▶ **SELECTION**:

'''

Financial Innovations in Banking: Impact on Regional Growth

, &
Pages 311-326 | Received 01 Jul 2005, Published online: 15 Jun 2007
 

Abstract

Carbó Valverde S., López del Paso R. and Rodríguez Fernández F. (2007) Financial innovations in banking: impact on regional growth, Regional Studies 41, 311–326. This paper contributes to the literature on the relationship between finance and growth by analysing the relationships between financial intermediation and economic growth within the regions of one country, rather than with different countries. The focus on regions is relevant since regional information is more homogeneous, the legal and institutional factors are similar, and the relevant financial market is more accurately defined. The study also incorporates the effects of a set of banking innovations. The analysis is undertaken for the Spanish regions. The results show that product and service delivery innovations contribute positively to regional gross domestic product, investment and gross savings growth.

Carbó Valverde S., López del Paso R. et Rodríguez Fernández F. (2007) Les innovations financières dans le secteur bancaire: l'impact sur la croissance régionale, Regional Studies 41, 311–326. Cet article cherche à contribuer à la documentation sur le rapport entre la finance et la croissance en analysant les rapports entre l'intermédiation financière et la croissance économique au coeur des régions d'un seul pays, plutôt que de plusieurs pays différents. La région comme point de mire est pertinente parce que les données régionales sont plus homogènes, les facteurs juridiques et institutionnels sont similaires, et le marché financier en question est délimité avec précision. L'étude inclut aussi les effets d'un ensemble d'innovations bancaires. On fait l'analyse pour les régions d'Espagne. Les résultats laissent voir que les innovations relatives à la production et à la fourniture de services sont en corrélation étroite avec la croissance du PIB régional, de l'investissement et de l'épargne brute.

Croissance économique Intermédiation financière Régions

Carbó Valverde S., López del Paso R. und Rodríguez Fernández F. (2007) Finanzielle Innovationen im Bankwesen: die Auswirkung auf das Regionalwachstum, Regional Studies 41, 311–326. Dieser Artikel liefert einen Beitrag zur Literatur über das Verhältnis zwischen Finanzwesen und Wachstum durch eine Analyse der Beziehung zwischen Finanzvermittlungsdiensten und Wirtschaftswachstum innerhalb der Regionen eines Landes statt mehrerer Länder. Dieser Fokus auf den Regionen ist deshalb von Bedeutung, weil die regionalen Informationen homogener sind, ähnliche rechtliche und institutionelle Faktoren vorliegen und der jeweilige Finanzmarkt genauer definiert ist. Ebenso werden in unserer Studie die Auswirkungen verschiedener Innovationen im Bankwesen untersucht. Die Analyse wird für die Regionen Spaniens durchgeführt. Die Ergebnisse zeigen, dass Innovationen bei Produkten und Dienstleistungen einen positiven Beitrag zum regionalen BIP, zu den Investitionen und zum Bruttowachstum der Ersparnisse leisten.

'''

Listing for locating words and elements
'''

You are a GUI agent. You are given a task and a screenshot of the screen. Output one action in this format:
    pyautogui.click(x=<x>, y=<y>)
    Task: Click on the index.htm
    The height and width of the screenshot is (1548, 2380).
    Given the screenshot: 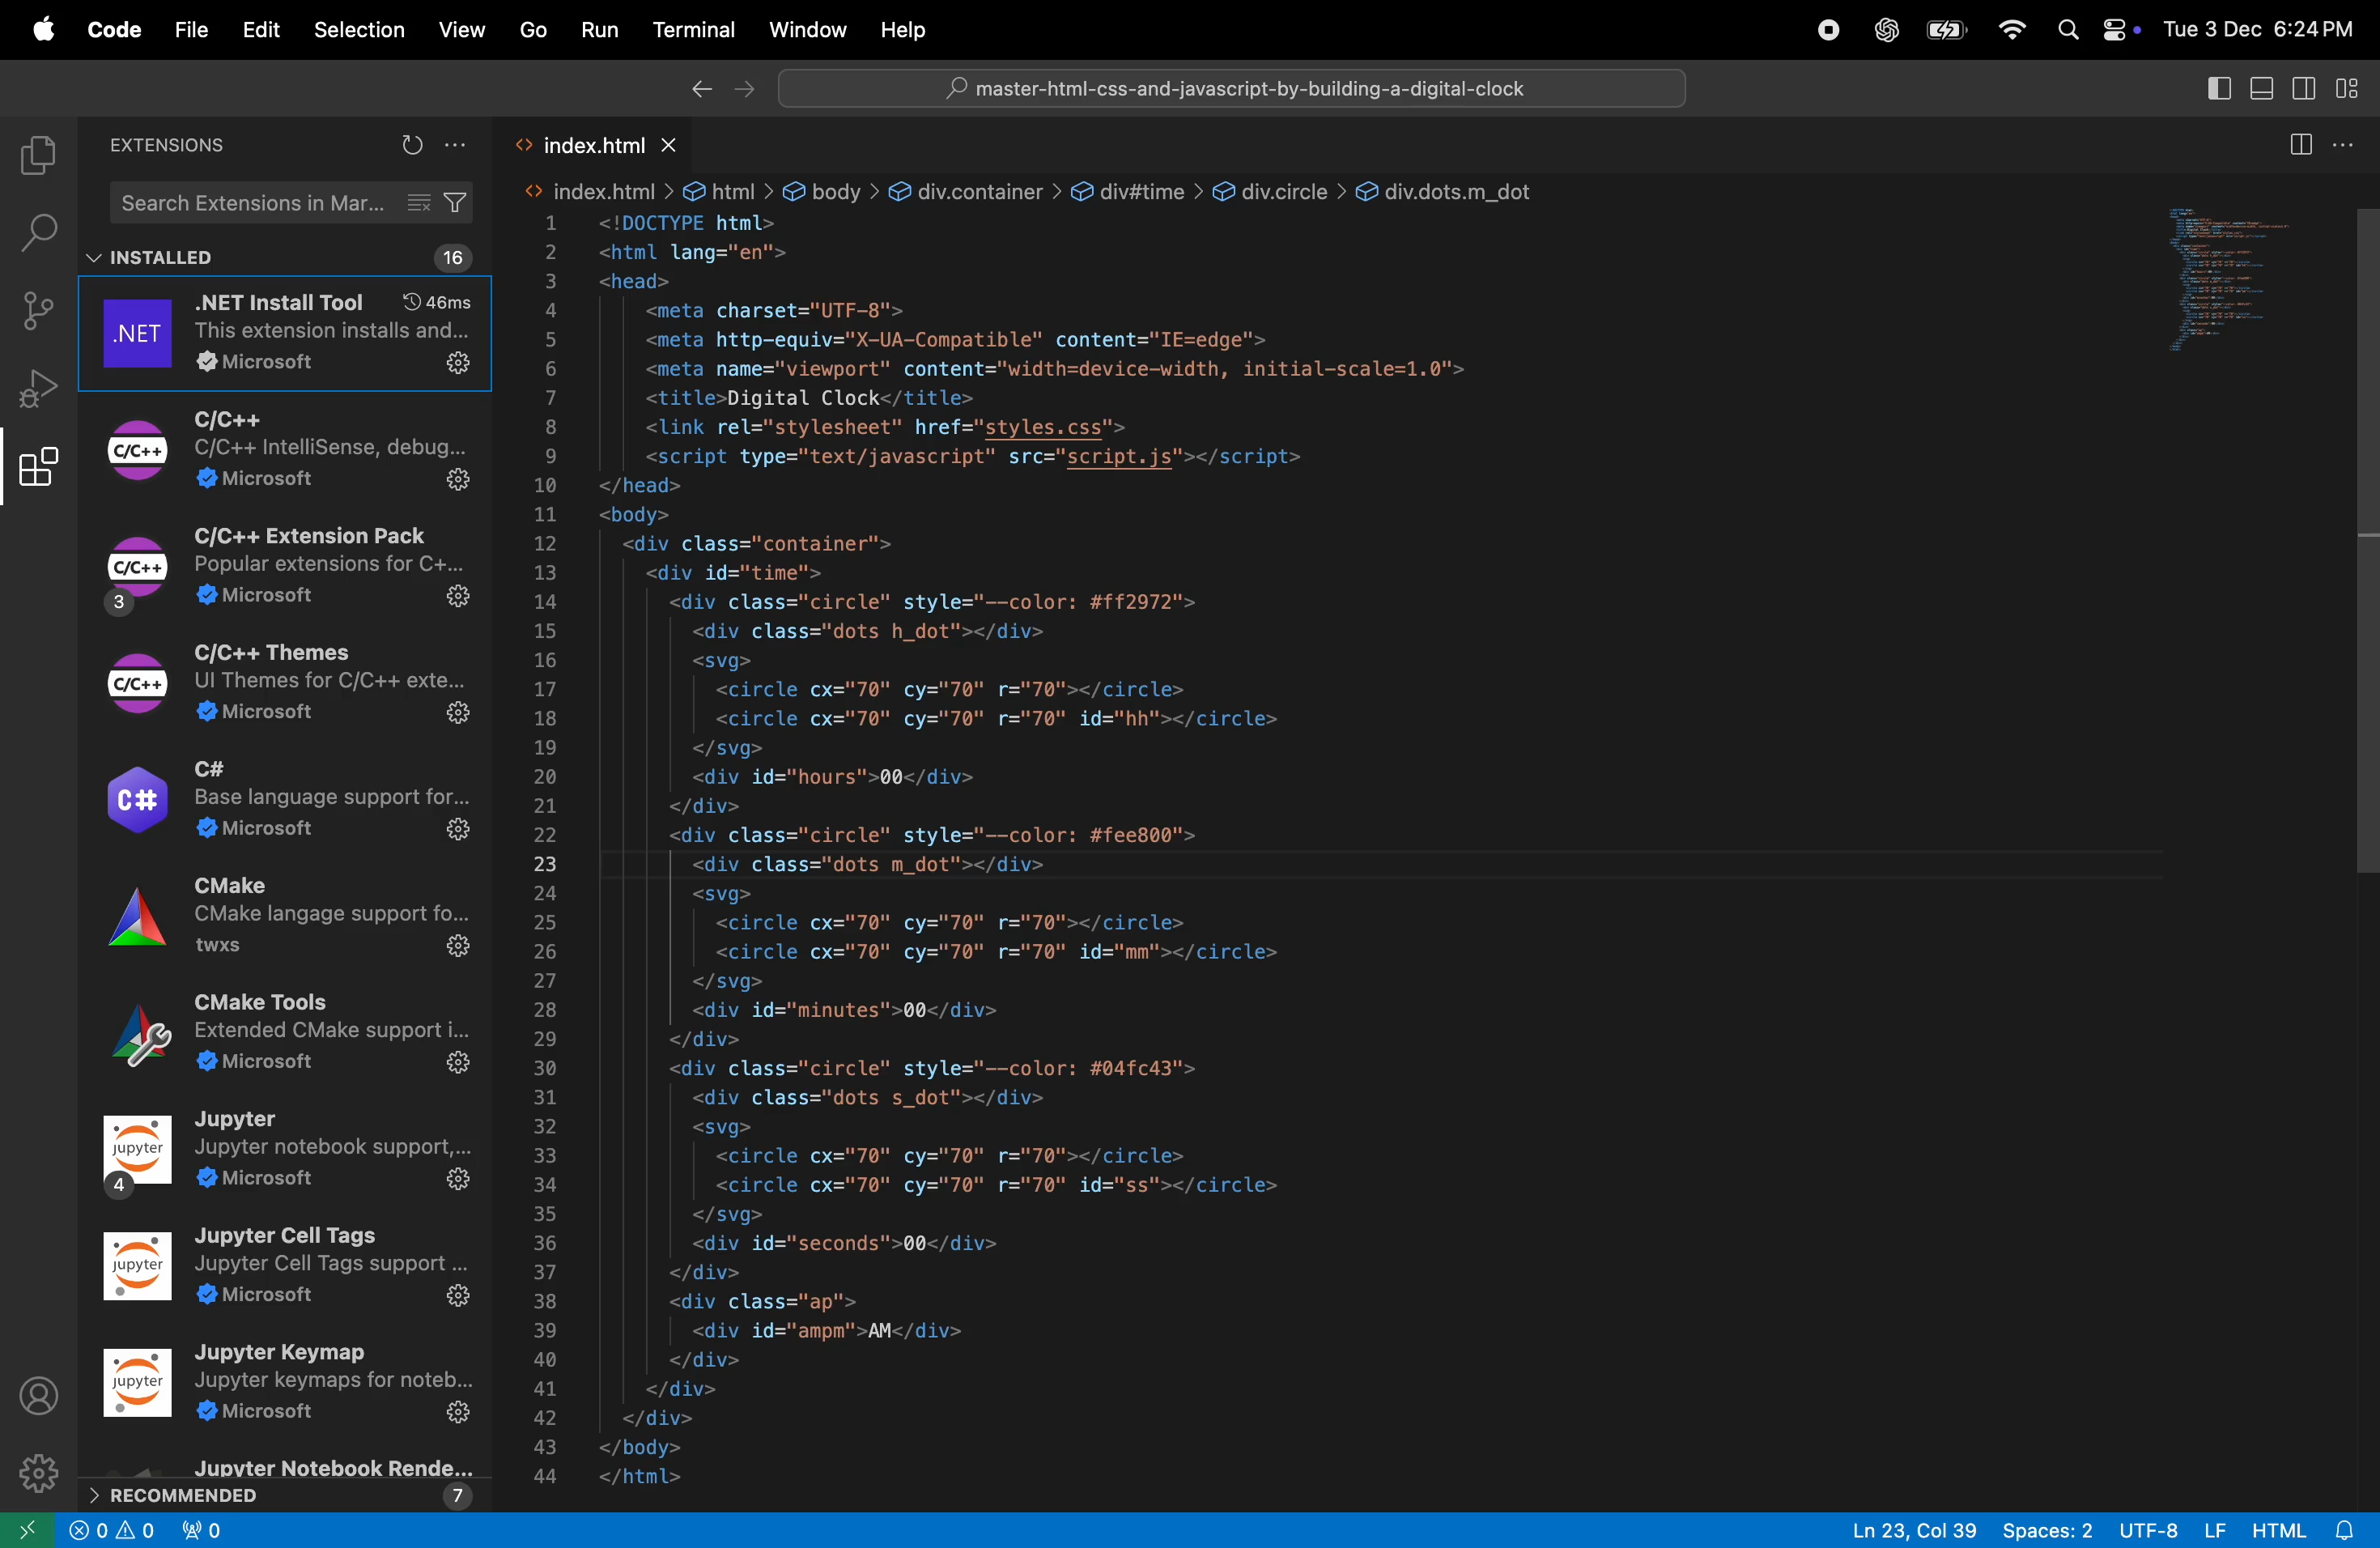 What is the action you would take?
    pyautogui.click(x=607, y=192)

'''

▶ **TASKS**:
(a) Edit the abstract, starting with "Carbó Valverde S., López del Paso R. and" and going on through "gross savings growth.", so that "banking innovations" becomes "lending innovations".
(b) Sum up the abstract in two sentences.

▶ **SOLUTIONS BELOW**:
(a)
Carbó Valverde S., López del Paso R. and Rodríguez Fernández F. (2007) Financial innovations in banking: impact on regional growth, Regional Studies 41, 311–326. This paper contributes to the literature on the relationship between finance and growth by analysing the relationships between financial intermediation and economic growth within the regions of one country, rather than with different countries. The focus on regions is relevant since regional information is more homogeneous, the legal and institutional factors are similar, and the relevant financial market is more accurately defined. The study also incorporates the effects of a set of lending innovations. The analysis is undertaken for the Spanish regions. The results show that product and service delivery innovations contribute positively to regional gross domestic product, investment and gross savings growth.

(b) The paper studies how financial intermediation relates to economic growth within the regions of Spain rather than across different countries, and it also takes into account a set of banking innovations. It finds that innovations in products and service delivery contribute positively to the growth of regional gross domestic product, investment and gross savings.